I read this book as part of the Fall Into Reading Challenge.
This book originally caught my attention because I was interested to see what the book had to say about handling parental problems. As a first year teacher, this was one of my biggest struggles last year. I guess I had always idealized being a "teacher." I wanted all of my kids and parents to like me, ya know? After all, I was responsible for their education 35 hours a week. I bust my butt and make sacrifices just so these kids will know that I love them and gain the knowledge they need to help them be successful not just in the fifth grade, but in life. I dedicated four years of my life just to learn how to do this and will probably spend the next thirty years or so doing it. Why wouldn't they like me??
It didn't take me long to realize that not every parent was going to like everything I did.
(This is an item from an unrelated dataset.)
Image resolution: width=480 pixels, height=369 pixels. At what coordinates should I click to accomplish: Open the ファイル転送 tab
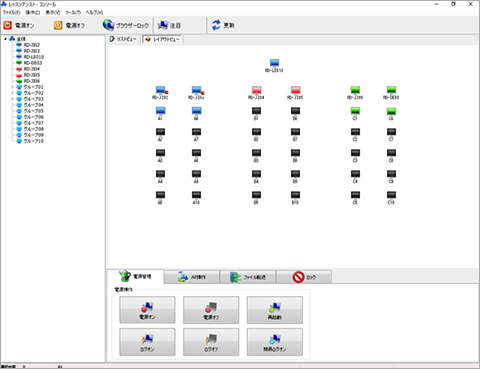(x=248, y=277)
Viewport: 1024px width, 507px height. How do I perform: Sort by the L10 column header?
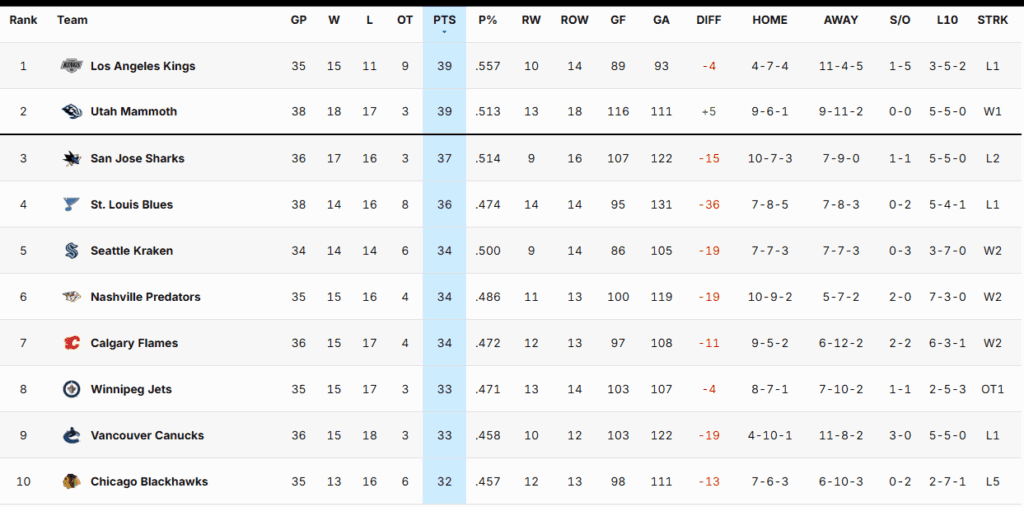point(946,20)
It even seemed that some of them didn't like anything I did. I struggled with this daily. My heart was broken. Luckily I had an entire support system, without which I would probably have been committed to an asylum:
1.) a common sensical, supportive husband
2.) fellow interns who were going through the same thing
3.) an awesome mentor teacher to give me reality checks
4.) two really amazing co-teachers to help me through each and every day
5.) a great principal and caring staff members
Even though my skin is a lot tougher this year, I am still learning how to deal with this issue. My parents are also much better this year, which helps a lot, and they all know that this is not my first year. One year of experience makes a big difference, especially to parents. I'm also realizing that of course some of them are going to watch me like a hawk. They send their babies to me everyday and have to trust that I am treating them like my own and giving them the skills they need to complete fourth grade. I would watch me like a hawk too! And I've accepted the fact that even if I have tried my best and made all of the "right" decisions based on my training and experience, there are still going to be parents who don't agree with me or who feel like I have not done enough. Oh well. As long as I know that I have done my best, I can't sweat it.
So now, back to the book -
This book was divided into four parts: Personal Fears, Student Fears, Parental Fears, and External Fears. I did gain some understanding from the Parental Fears section, but that was about it. A lot of the Personal Fears didn't apply to me and most of the stuff from the Student Fears section was pretty much common sense.
Another thing that I don't agree with is that I think some of the right kind of fear is actually healthy in a classroom. A reasonable amount of fear that I am not doing my best keeps me working hard. Students should fear consequences, or else do the consequences really work? Students should fear not learning what they will need in life, that way they will see the importance of the knowledge and pay attention and actually care to learn.
By the end of reading the book, I was just skimming for good stuff. I can see keeping it as a resource for future use, but that is about it. Don't really recommend.